_Exercise inputs_
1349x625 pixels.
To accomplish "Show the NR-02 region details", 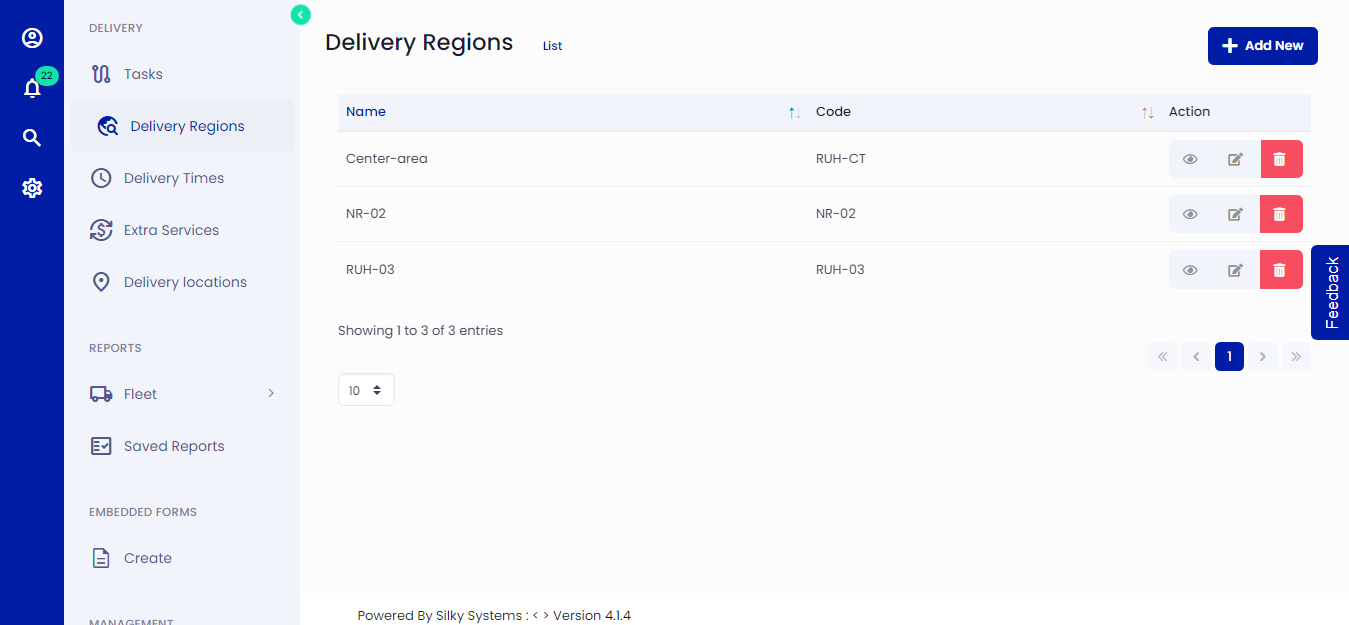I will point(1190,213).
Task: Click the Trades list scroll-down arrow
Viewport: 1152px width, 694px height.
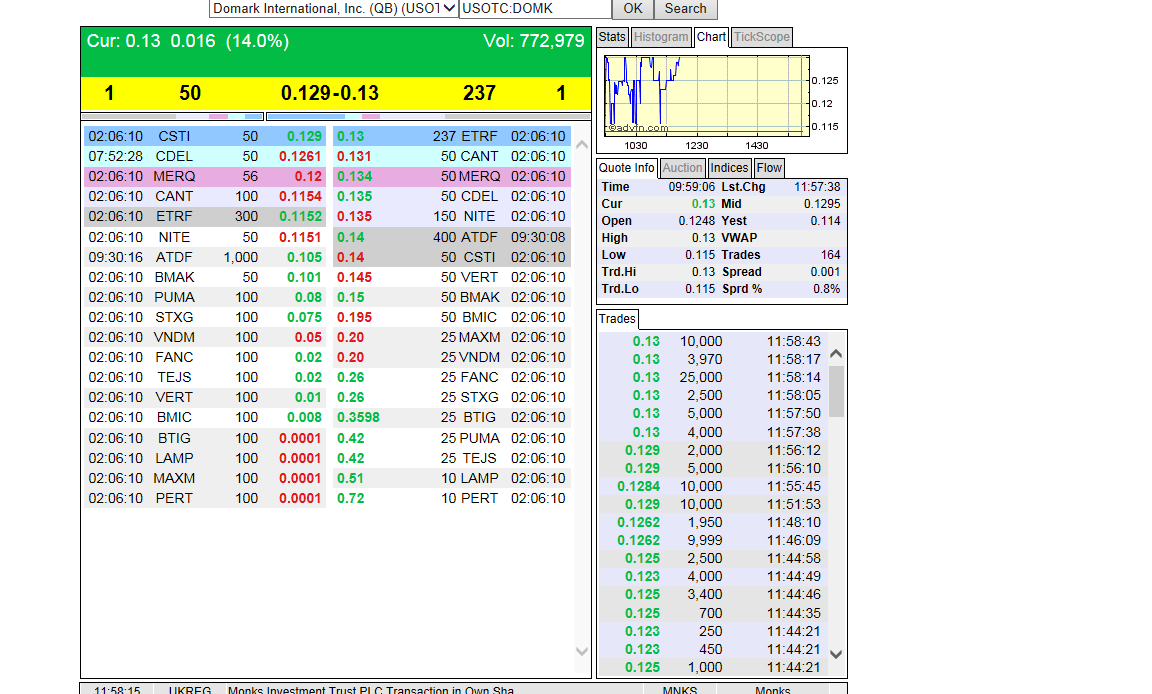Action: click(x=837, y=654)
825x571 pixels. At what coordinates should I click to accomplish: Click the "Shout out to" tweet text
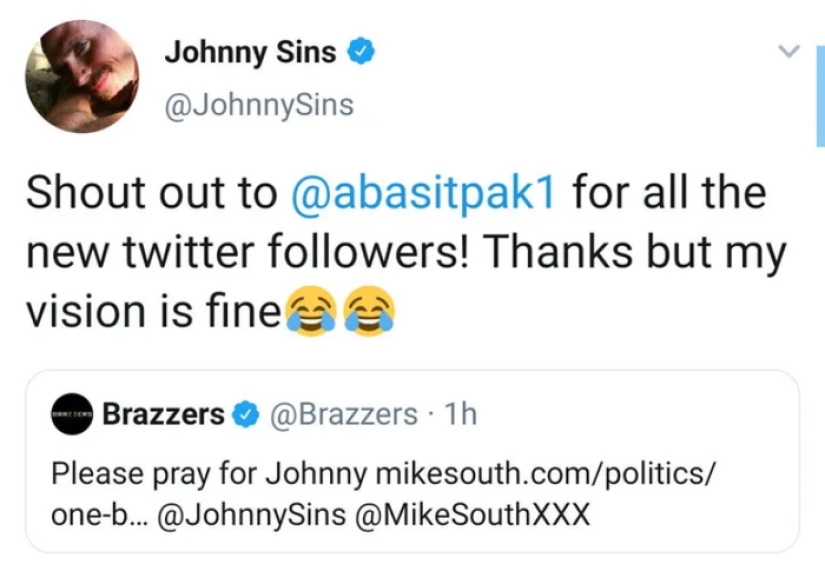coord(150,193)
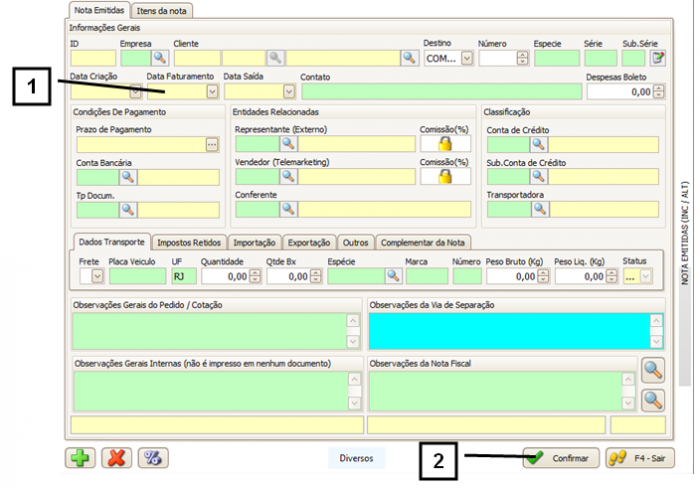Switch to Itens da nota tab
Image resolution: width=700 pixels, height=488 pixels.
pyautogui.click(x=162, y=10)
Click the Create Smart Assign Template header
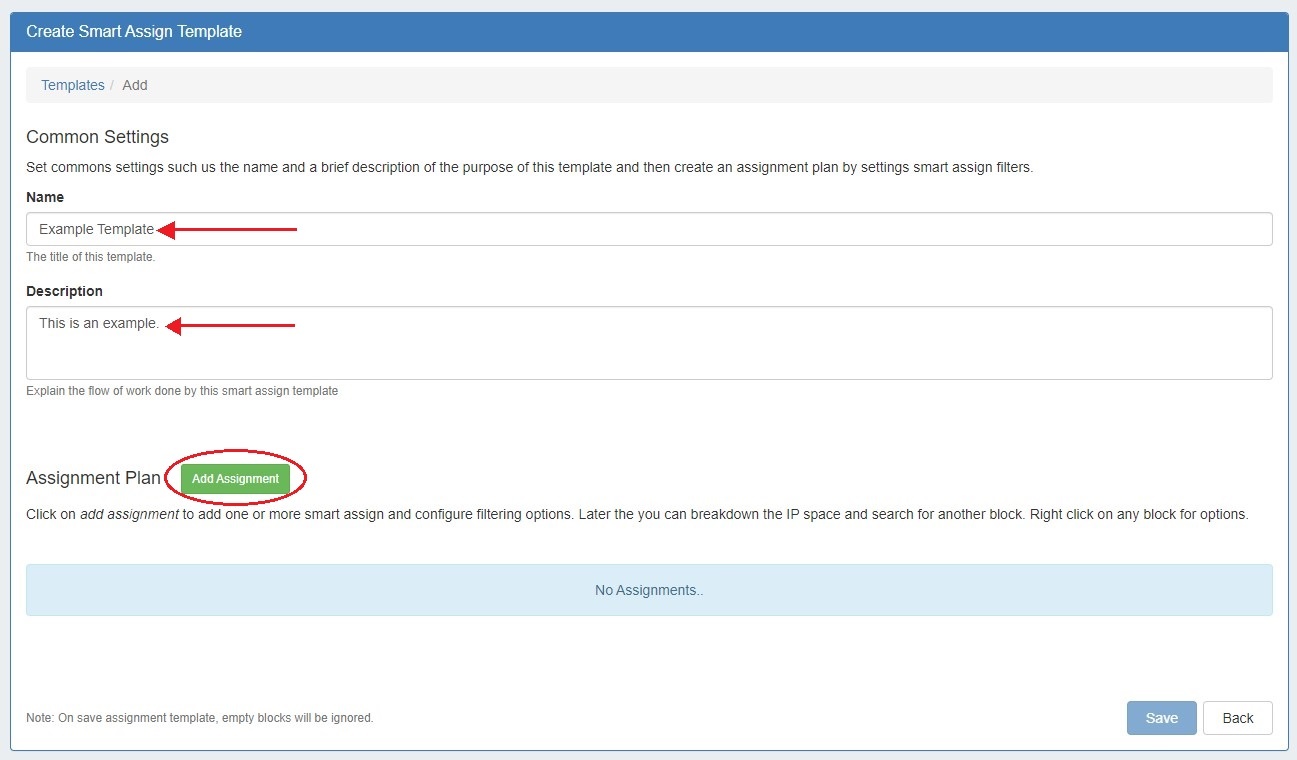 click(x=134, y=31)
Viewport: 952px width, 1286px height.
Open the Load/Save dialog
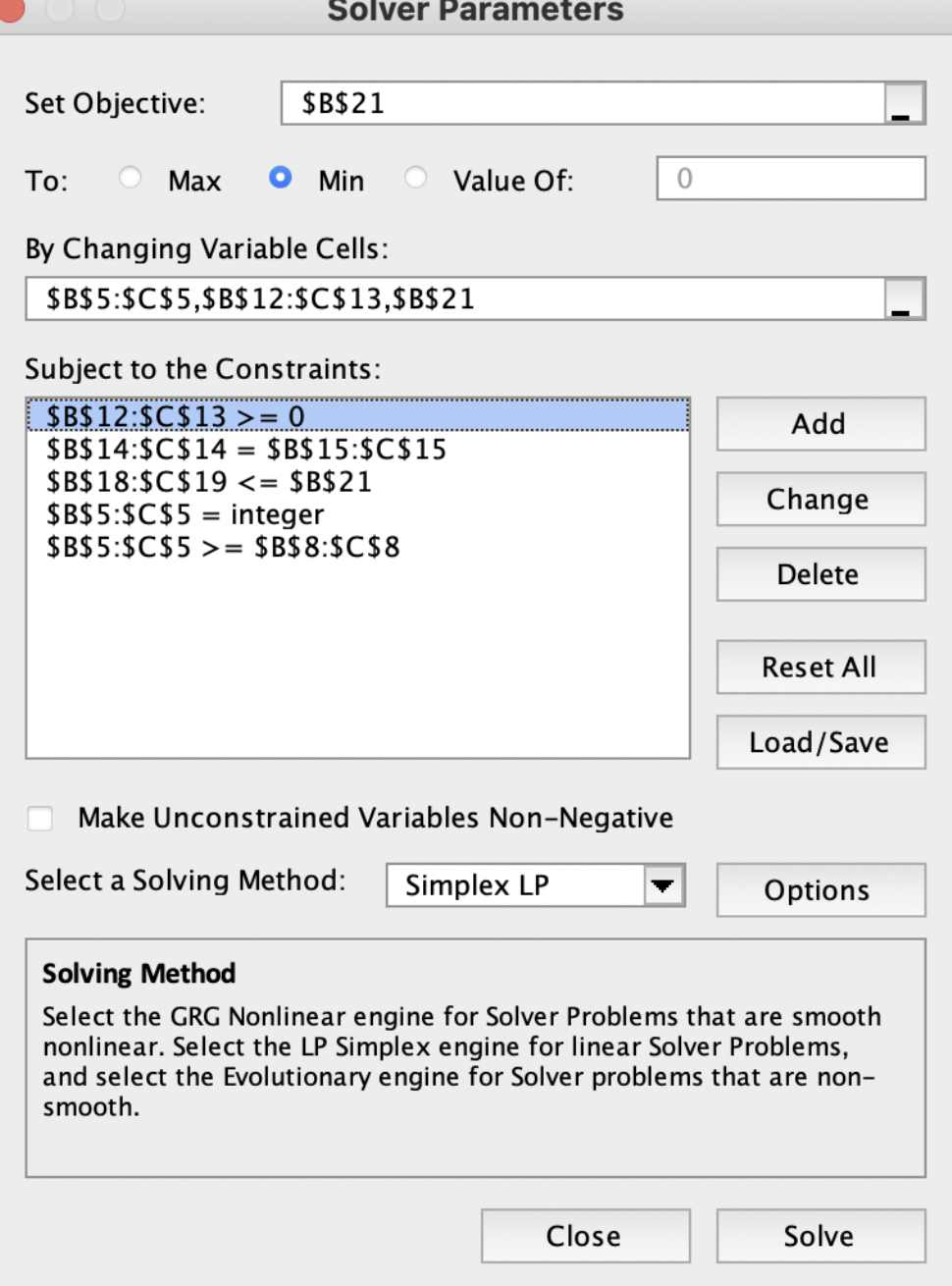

_Short problem_
Write out the part of the records that opens with the line containing "Click the Create Smart Assign Template header" and runs through the end as a numbered list, with blank lines and pictures left out.

_Output for this task_
1. Click the Create Smart Assign Template header
2.  click(x=134, y=31)
3. Viewport: 952px width, 1286px height.
4. Open the Load/Save dialog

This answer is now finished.